ANYWAY ... the other morning, when I was about to leave for work, I checked the weather thing I have in the lounge to see whether I'd need to de-ice the car. This is what it showed...
Ignoring both the clutter AND the fat finger obsuring the left hand corner (I couldn't make the crop thingy work for some reason) the bit we're interested in is the bottom left of the screen. It was Minus 4.2 celious outside and 22.5 in the lounge.
I've never been one to tolerate cold very well - hence we leave the heatig on in the house 24/7. When we eventually live on the boat this won't really be a viable option without it costing a fortune in fuel - AND don't forget everything on the boat needs fetching/carrying to it.
With that in mind, we're going to have 2 heating sources: a solid fuel burning stove AND a diesel powered radiator system.
There are other ways of heating a boat such as warm air blown systems, gravity fed back boilers or just radiators heated by the engine. The latter more of an engine cooling function than heating system. Some folk when connected to shoreline power (think caravans with cables trailing to them) use oil filled radiators or little halogen heaters but as shoreline is not an option on our mooring, they'd be no use.
The primary source of heat though on most boats tends to be the solid/multifuel stove.
Introducing the Morso Squirrel:
(I stole the photo so if it's yours and you don't approve, please shout and I'll replace it with one of my own.)
This gives a heating potential of 5kw... give or take. The max output depends on certain veriables such as what fuel you are burning, how much ventilation you've got and external wind speeds (linked to air flow) etc.
Many folk have their stoves at the very front of the boat in the saloon - this is generally fine but if it's the only source of heat on the boat, by the time you get to the back end, it's freezing. To counter this, there is a product called an "Eco fan" - it sits on top of the stove and uses electric generated by the heat of the stove, to power it's fan, thus pushing warm air in which ever direction it's pointing. The result can be an increase of 4-5 degrees celius at the back,
On our design layout, the stove is slap bang in the middle of the boat, against the bathroom wall bulkhead and facing towards the back.
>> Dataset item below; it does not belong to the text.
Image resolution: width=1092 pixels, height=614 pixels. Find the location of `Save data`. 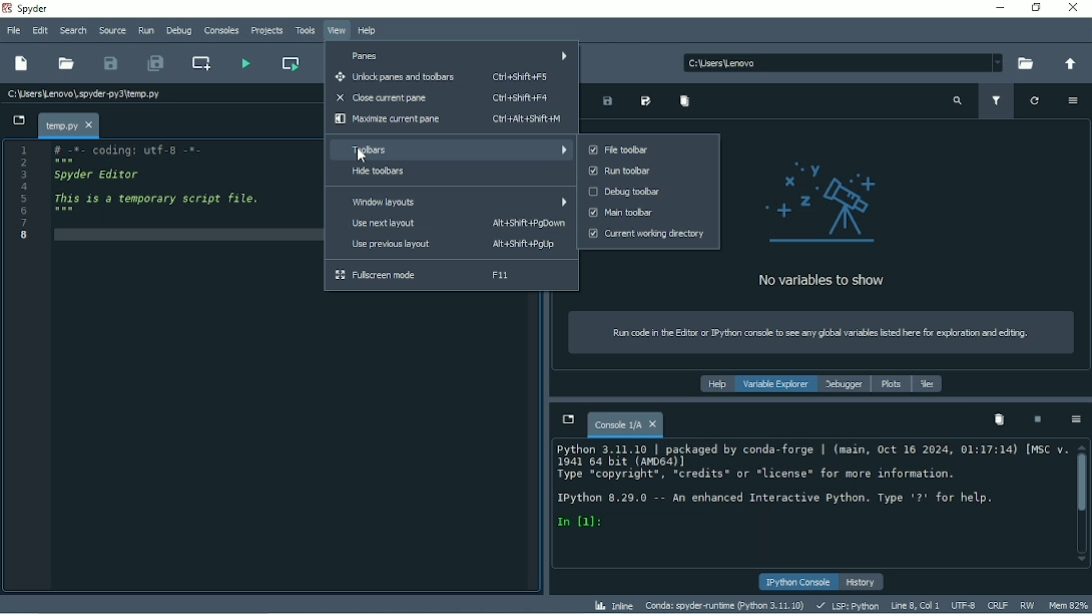

Save data is located at coordinates (607, 102).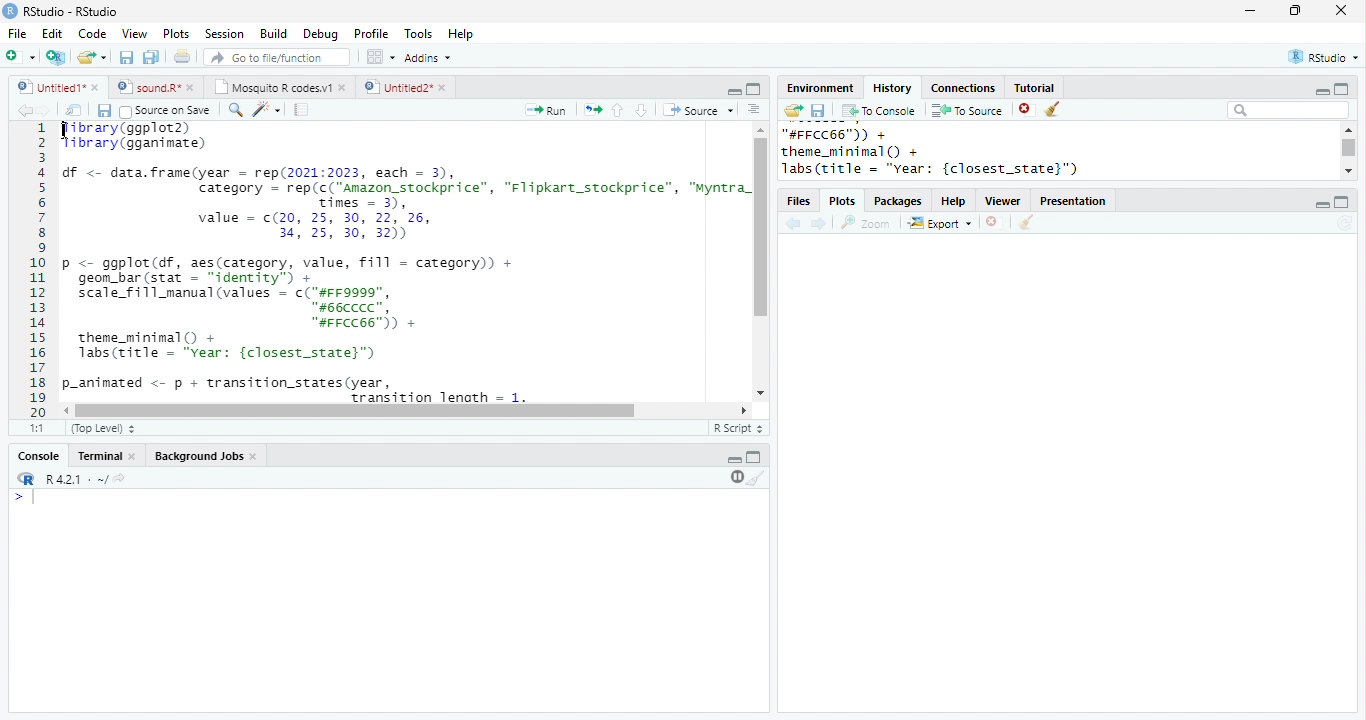 The height and width of the screenshot is (720, 1366). What do you see at coordinates (1349, 147) in the screenshot?
I see `scroll bar` at bounding box center [1349, 147].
My plan is to cut a 4 inch hole through the bulkhead into the bathroom, install a silent 12v computer fan and use ducting to direct hot air around the top of the stove, down the bathroom floor coming out at the base of the shower... with the bedroom door ajar, this should increase the temp in there too but more importantly mean the shower will feel nice and warm.
The Morso IS an expensive stove but it's cast iron as opposed to the steel versions we'd considered before... the cheapest I've found is a little under £900 for the stove and by the time you'd added a twin wall (thanks Europe) flue kit, we're looking at about £1500 before we fit it.
It has to be done...
I have to go to work now, part 2 will follow shortly.
Until next time...
2 comments:
The ecofan actually does a wonderful job of directing the heat from the cabin roof downward.
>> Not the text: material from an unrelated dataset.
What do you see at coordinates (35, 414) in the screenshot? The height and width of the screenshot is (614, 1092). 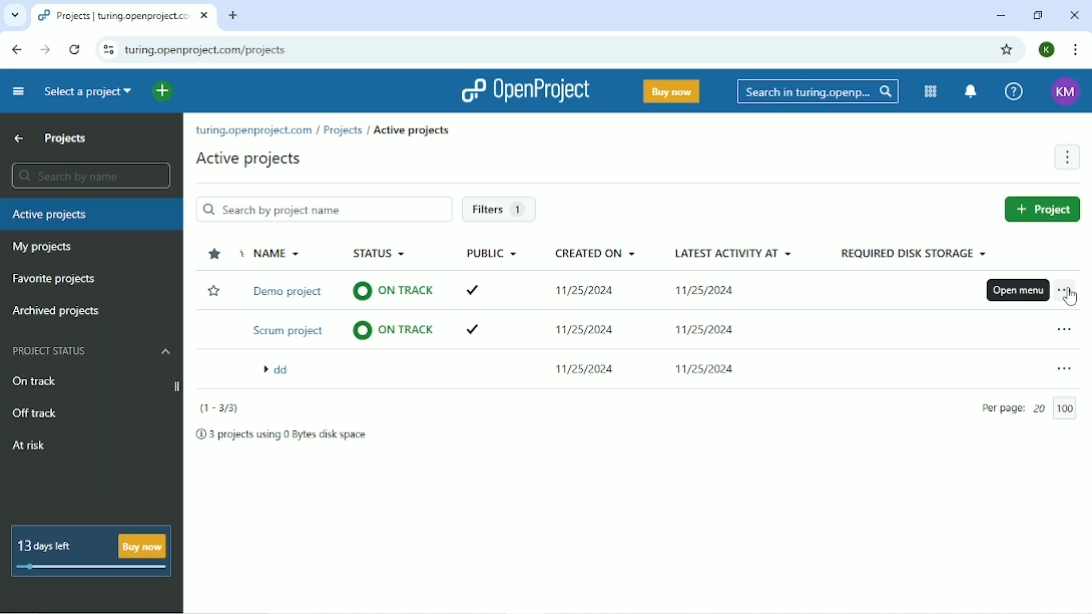 I see `Off track` at bounding box center [35, 414]. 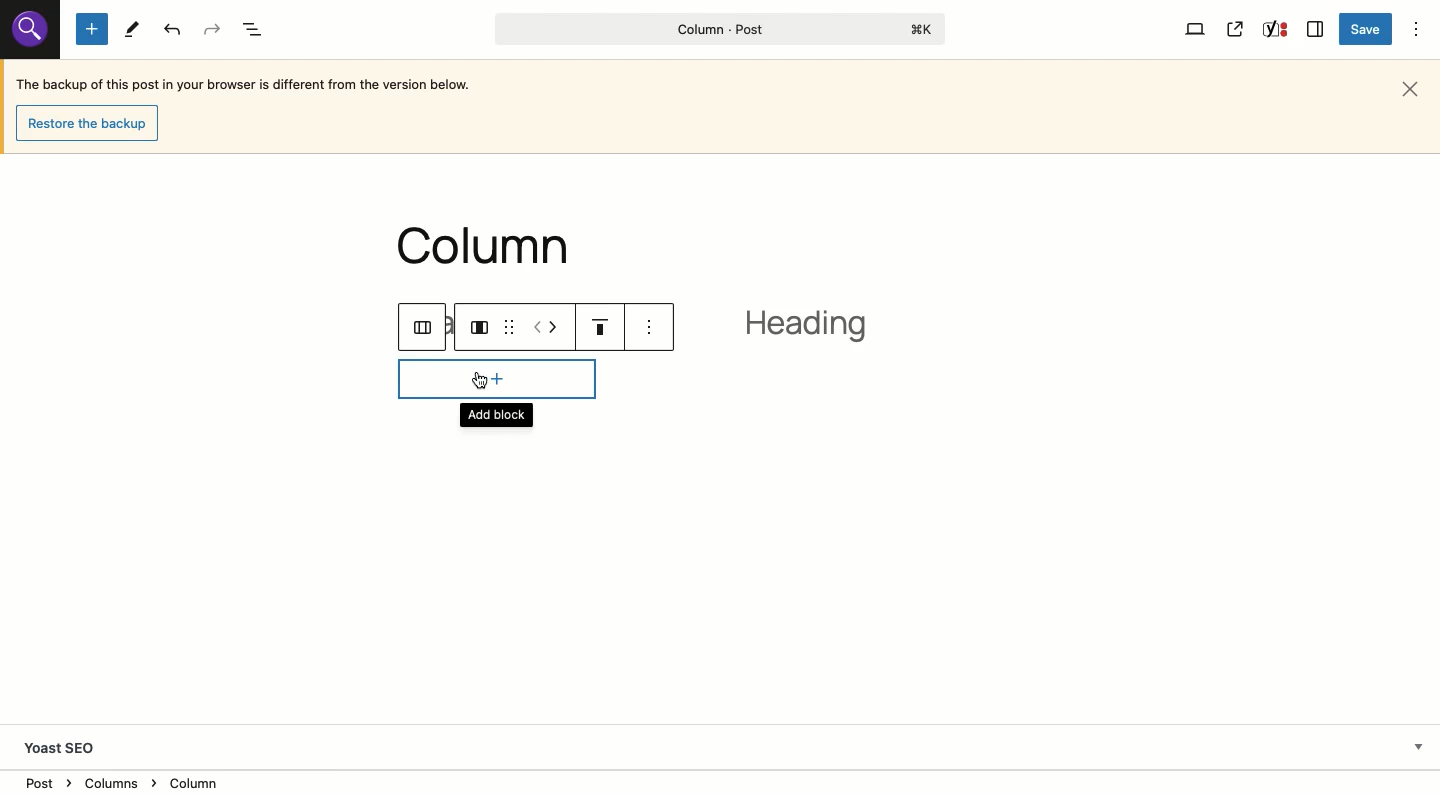 What do you see at coordinates (491, 247) in the screenshot?
I see `column` at bounding box center [491, 247].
If you have the stove in the centre of the boat then you can only use that heat one way. Maybe you need two fans, one facing back, one front... Trouble is you wont have any room to have a kettle on the boil all day!
Thanks Sue - that's good to read from a boater's perspective. We'll definitely have one of them pointing towards the back of the boat - hopefully to shift some heat towards the dinette. With luck, the fan through into the bathroom should make the bedroom more comfortable too without having to have the radiators on too much.